History of Marijuana
Early Marijuana Use
Marijuana has been used as medicine and a way of achieving euphoria since ancient times. The first reference to its use is in a Chinese medical manual dating back to around 2700 B.C. Chinese legend states that its usefulness in treating rheumatism, gout, malaria and, oddly enough, absent-mindedness was documented by Chinese Emperor Shen Nung — known as the Father of Chinese Medicine.
Its use spread from China to Korea, India and then to Eastern Africa. In India, the plant was celebrated in one of the Sanskrit Vedic hymns as an herb that could “release us from anxiety.” Ancient doctors prescribed marijuana for pain relief but also advised against using it too much as it could cause the user to “see devils.”
An Egyptian papyrus from about 1500 B.C. makes mention of cannabis as a useful way to treat inflammation.
In the Arab world, references to hashish began to show up between 800 A.D. and 1000 A.D. The plant’s intoxicating effects began to be emphasized around this time. Muslims used marijuana recreationally since alcohol consumption was banned by the Koran but marijuana was not. Hindus in India revered the use of marijuana in a mildly intoxicating drink called bhang, saying that it cured a long list of ills, including problems with sunstroke, digestion and dysentery.
Marijuana in America
In the mid-1500s, the Spanish brought cannabis to the New World. They intended to grow this crop for hemp — strong fibers that could be used for clothes, bags and most especially for the rigging of ships. In Britain as well as Scandinavia, cannabis was an important crop because hemp ropes were durable despite wet, salty environments. More than 120,000 pounds of hemp ropes made from the fibers of cannabis plants were required to complete the rigging for the U.S.S. Constitution.
Also in the mid-1500s, African slaves transported to Brazil brought cannabis with them. They worked farms in Brazil and they were allowed to grow crops of marijuana to smoke.
When steamships began to replace sailing ships in the late 1800s, the need for hemp began to wane.
By 1890, hemp had been replaced by cotton as a major cash crop in southern U.S. states, but hemp plants were not grown for their intoxicating properties. The level of intoxicant in this plant was very low. That began to change in 1910 when many people fled Mexico during that country’s revolution, arriving in America and bringing cannabis with them.
Cannabis appeared as an ingredient in many patent medicines of the day, but it was a small percentage compared to the number containing opium or cocaine.
Soon after 1910, European and American legislators began to ban the use of drugs. First, there was an Opium Convention in 1912 and the Harrison Act of 1914 that, for the first time, defined use of cannabis and other drugs as a crime. By 1925, cannabis was banned or restricted in thirteen countries, including the United States. For some reason, this law did not go into effect until 1938.
It was in the 1920s that marijuana began to catch on. Some historians say its emergence was brought about by Prohibition. Its recreational use was largely restricted to jazz musicians and people in show business. “Reefer songs” became the rage of the jazz world. Marijuana clubs called tea pads sprang up in every major city. These marijuana establishments were tolerated by the authorities because marijuana was not illegal and patrons showed no evidence of making a nuisance of themselves or disturbing the community. Marijuana was not considered a social threat.

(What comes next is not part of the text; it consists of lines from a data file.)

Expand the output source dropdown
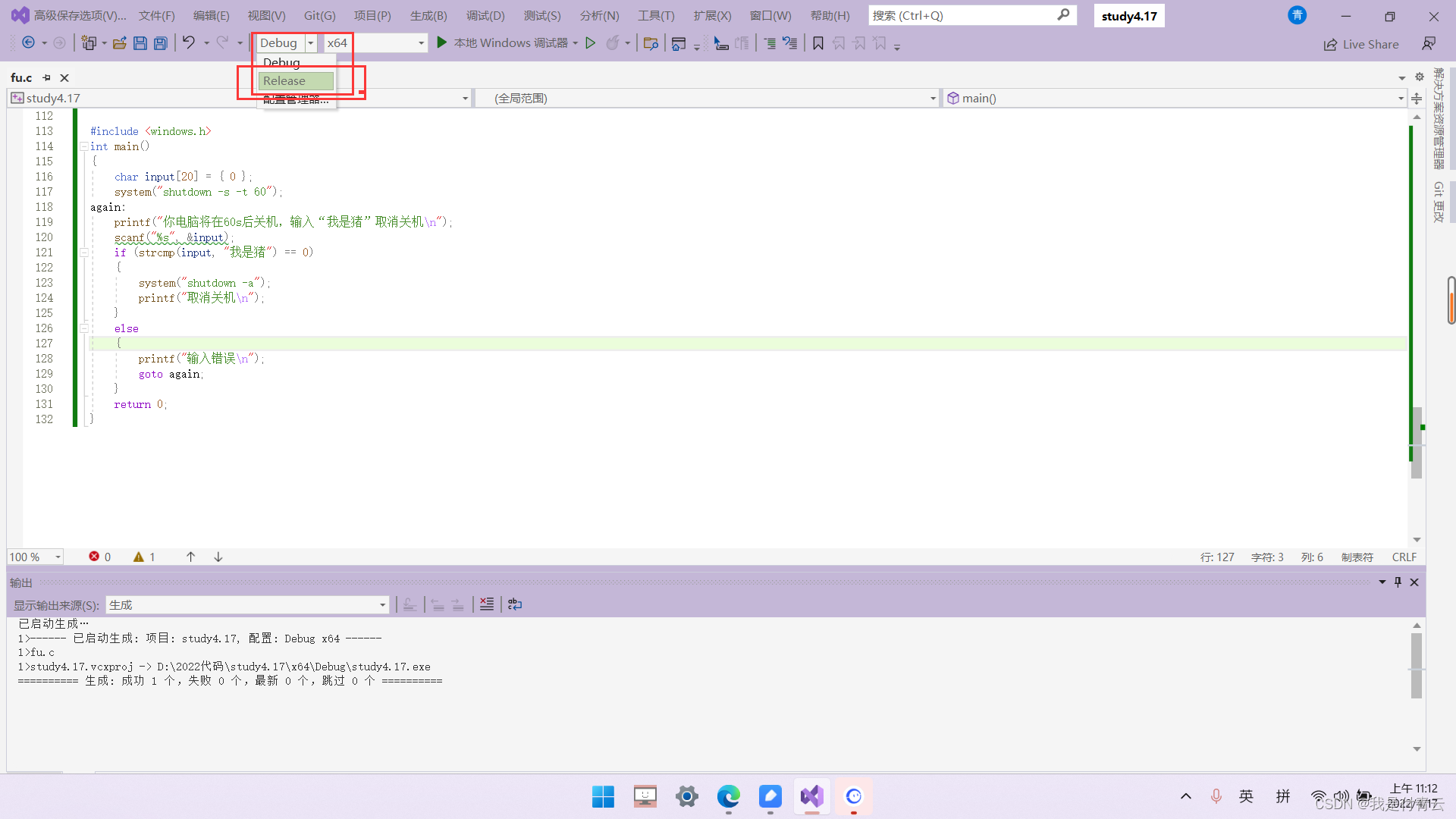Viewport: 1456px width, 819px height. [382, 604]
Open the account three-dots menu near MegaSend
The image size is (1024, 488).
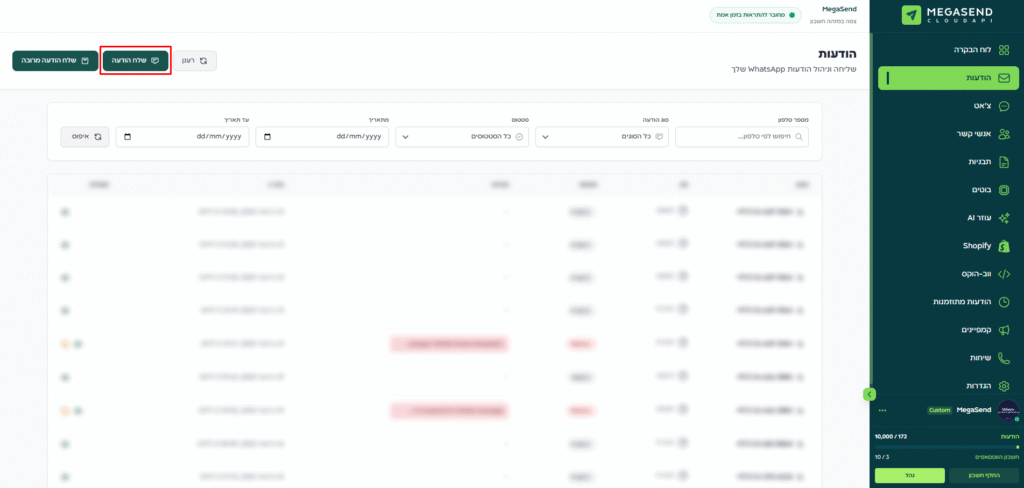tap(882, 410)
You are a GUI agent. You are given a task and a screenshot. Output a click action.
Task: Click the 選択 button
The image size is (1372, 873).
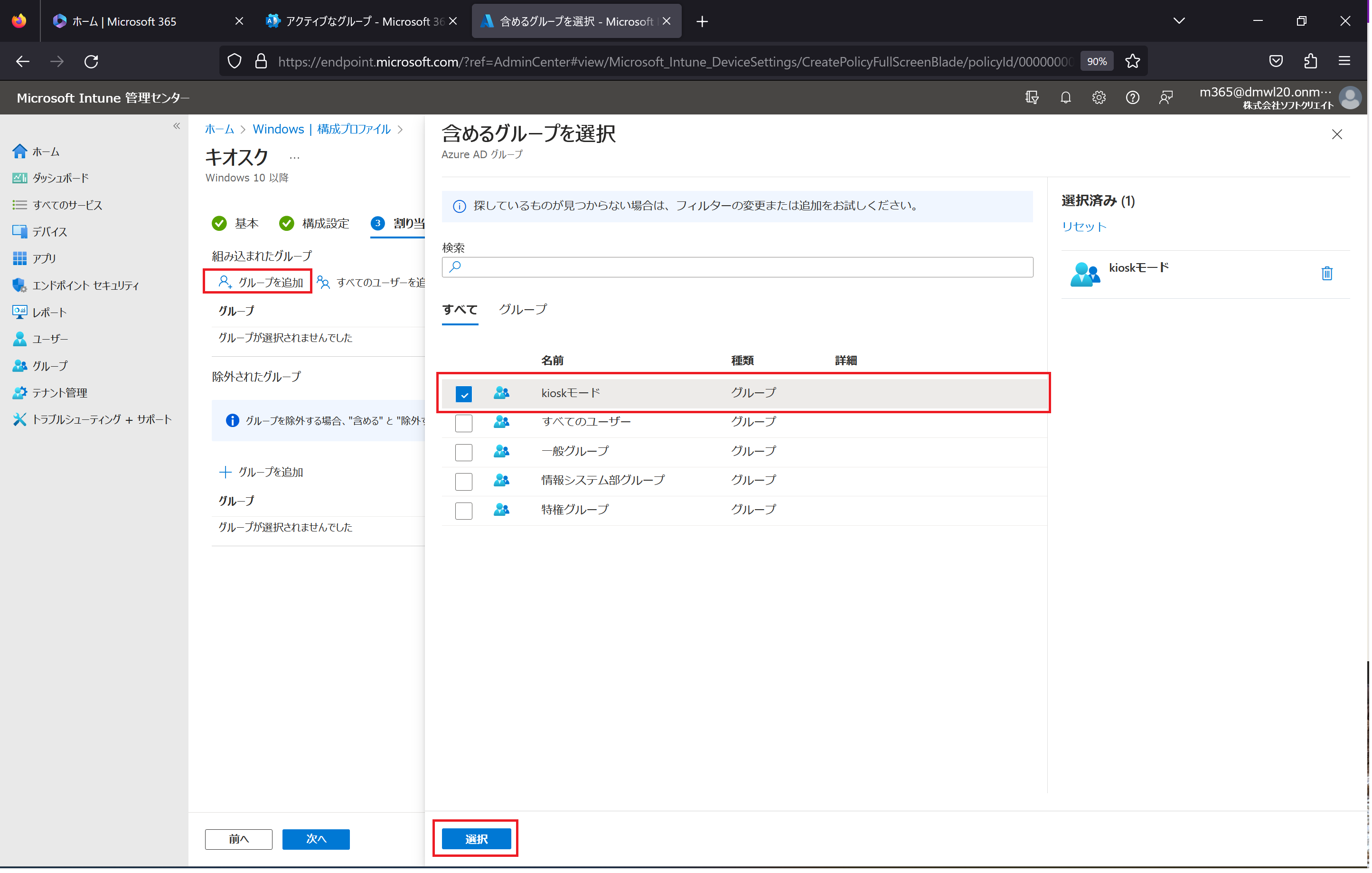[477, 838]
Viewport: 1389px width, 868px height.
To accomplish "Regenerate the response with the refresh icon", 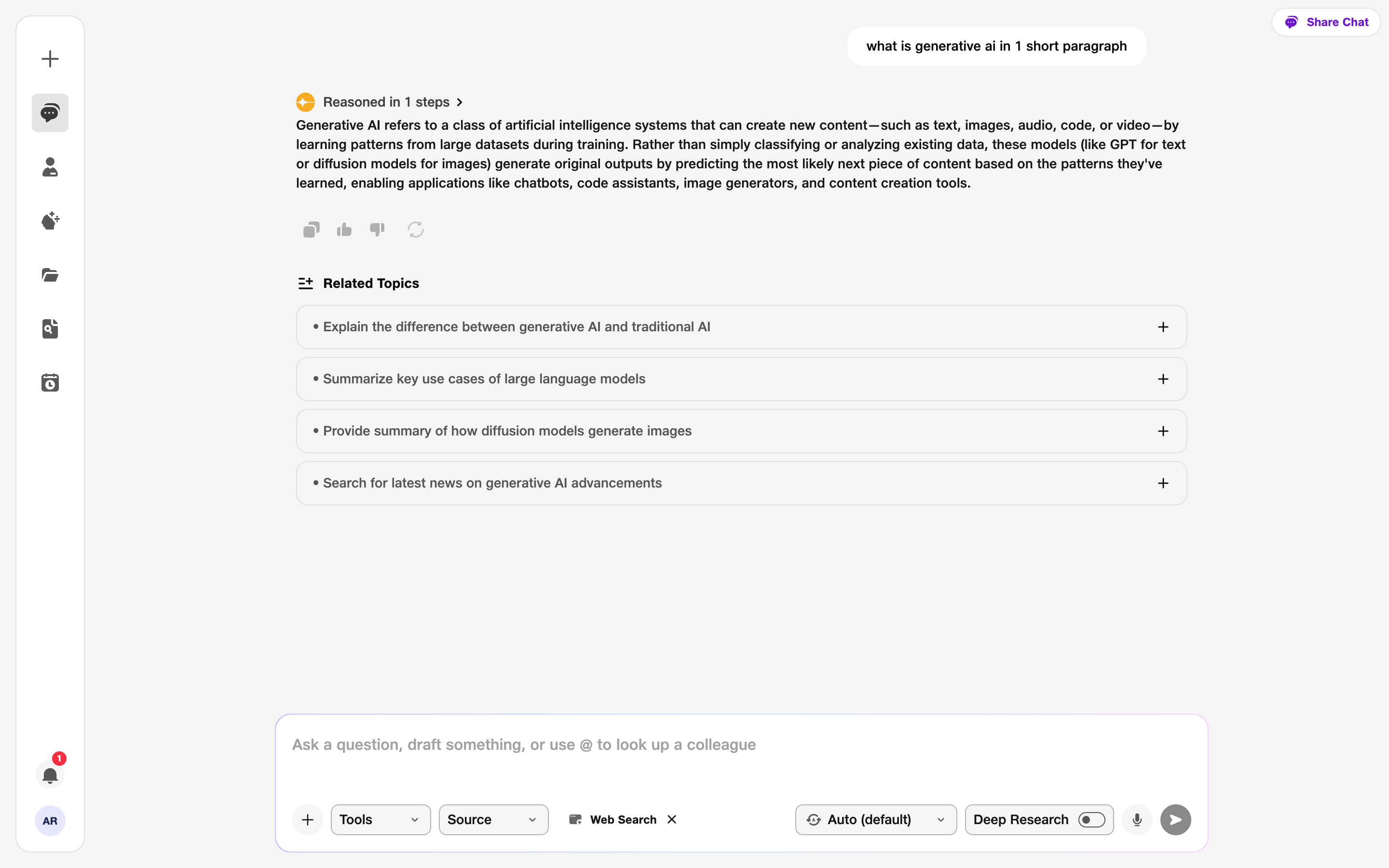I will pyautogui.click(x=416, y=230).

Marijuana was listed in the United States Pharmacopeia from 1850 until 1941 and was prescribed for various conditions including labor pains, nausea, and rheumatism. Its use as an intoxicant was also commonplace from the 1850s to the 1930s.
A campaign conducted in the 1930s by the U.S. Federal Bureau of Narcotics (now the Bureau of Narcotics and Dangerous Drugs) sought to portray marijuana as a powerful addictive substance that would cause some users to become violent.
By the 1950s, it was an accessory of the beat generation. In the 1960s it was used by college students and “hippies” and became a symbol of rebellion against authority.
The Controlled Substances Act of 1970 classified marijuana along with heroin and LSD as a Schedule I drug, which means that it has high abuse potential and no accepted medical use. Colombia then became the main supplier.
The “zero tolerance” climate of the Reagan and Bush administrations resulted in passage of strict laws and mandatory sentences for possession of marijuana and in heightened vigilance against smuggling at the southern borders. The “war on drugs” thus brought with it a shift from reliance on imported supplies to domestic cultivation (particularly in Hawaii and California) but still, boatloads of high-potency marijuana made their way from Colombia to the U.S.
Beginning in 1982, the Drug Enforcement Administration turned increased attention to marijuana farms in the United States. The potency of domestic marijuana was also increasing at this time, doubling between 1979 and 1985. According to the Monitoring the Future annual survey of drug use by teens, more than a decade of decline in marijuana use reversed in 1992. Use increased until 1997 and since then, has gone through small increases and decreases. It has never returned to the low level seen in 1991.